» **Supplied passage**

According to Fight Matrix, these are the promotions with the top ranked talent as of May 2026:

1. Ultimate Fighting Championship (UFC). Based in Las Vegas, United States. Broadcasts their fights locally on Paramount Skydance (prior to 2026 on ESPN) and on other networks around the world.
2. Rizin Fighting Federation (RIZIN). Based in Tokyo, Japan. Broadcasts their fights locally on Abema, U-Next, and streaming internationally on RIZIN.tv.
3. Professional Fighters League (PFL). Based in McLean, Virginia. Broadcasts their fights locally on ESPN and ESPN+ and streaming internationally on DAZN and other platforms
4. Absolute Championship Akhmat (ACA). Based in Grozny, Russia. Broadcasts their fights on locally on Match TV, and other platforms around the world.
5. Konfrontacja Sztuk Walki (KSW). Based in Warsaw Poland. Broadcasts their fights locally on the Polsat Sport 1 and other networks around the world.

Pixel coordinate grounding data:
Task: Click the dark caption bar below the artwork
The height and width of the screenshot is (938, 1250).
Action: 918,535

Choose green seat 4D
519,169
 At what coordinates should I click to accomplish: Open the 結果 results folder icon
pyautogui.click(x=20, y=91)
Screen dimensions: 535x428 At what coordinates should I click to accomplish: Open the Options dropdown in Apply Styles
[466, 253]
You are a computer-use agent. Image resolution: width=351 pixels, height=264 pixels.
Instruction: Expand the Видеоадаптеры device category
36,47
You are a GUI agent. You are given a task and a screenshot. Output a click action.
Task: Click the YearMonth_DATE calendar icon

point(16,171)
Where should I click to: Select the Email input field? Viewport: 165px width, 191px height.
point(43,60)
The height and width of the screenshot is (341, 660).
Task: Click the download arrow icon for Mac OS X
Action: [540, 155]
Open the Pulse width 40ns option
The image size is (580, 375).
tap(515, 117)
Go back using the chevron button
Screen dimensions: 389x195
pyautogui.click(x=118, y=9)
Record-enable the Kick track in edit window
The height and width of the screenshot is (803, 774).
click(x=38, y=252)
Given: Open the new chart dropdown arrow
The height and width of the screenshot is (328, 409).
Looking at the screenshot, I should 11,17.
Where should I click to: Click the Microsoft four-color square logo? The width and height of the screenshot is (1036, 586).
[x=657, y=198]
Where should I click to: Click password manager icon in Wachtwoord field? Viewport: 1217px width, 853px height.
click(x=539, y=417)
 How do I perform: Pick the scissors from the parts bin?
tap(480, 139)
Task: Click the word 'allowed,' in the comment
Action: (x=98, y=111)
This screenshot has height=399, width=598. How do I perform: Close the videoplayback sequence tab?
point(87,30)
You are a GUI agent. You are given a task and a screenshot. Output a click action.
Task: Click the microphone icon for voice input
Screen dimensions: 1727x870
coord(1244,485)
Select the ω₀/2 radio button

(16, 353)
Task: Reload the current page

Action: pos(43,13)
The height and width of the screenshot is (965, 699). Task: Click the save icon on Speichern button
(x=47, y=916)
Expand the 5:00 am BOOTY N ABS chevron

» **Things to do**
**A)** According to the list of top-ranked promotions, where is Rizin Fighting Federation based?
**B)** Say whether each statement agrees with the list of top-ranked promotions. Answer yes or no for each, and quote the words that decide it.
(i) The UFC is based in Las Vegas.
(ii) The PFL streams internationally on RIZIN.tv.
(iii) KSW is ranked fourth.
**C)** In the list of top-ranked promotions, rewrite the stretch from "According to Fight" through "internationally on RIZIN.tv.", changing "fights" to "bouts".
The entries have no connection to the text.

» **Results for each task**
**A)** Tokyo, Japan.

**B)**
(i) Yes: "Based in Las Vegas, United States."
(ii) No: "streaming internationally on DAZN and other platforms"
(iii) No: "5. Konfrontacja Sztuk Walki (KSW)."

**C)**
According to Fight Matrix, these are the promotions with the top ranked talent as of May 2026:

1. Ultimate Fighting Championship (UFC). Based in Las Vegas, United States. Broadcasts their bouts locally on Paramount Skydance (prior to 2026 on ESPN) and on other networks around the world.
2. Rizin Fighting Federation (RIZIN). Based in Tokyo, Japan. Broadcasts their bouts locally on Abema, U-Next, and streaming internationally on RIZIN.tv.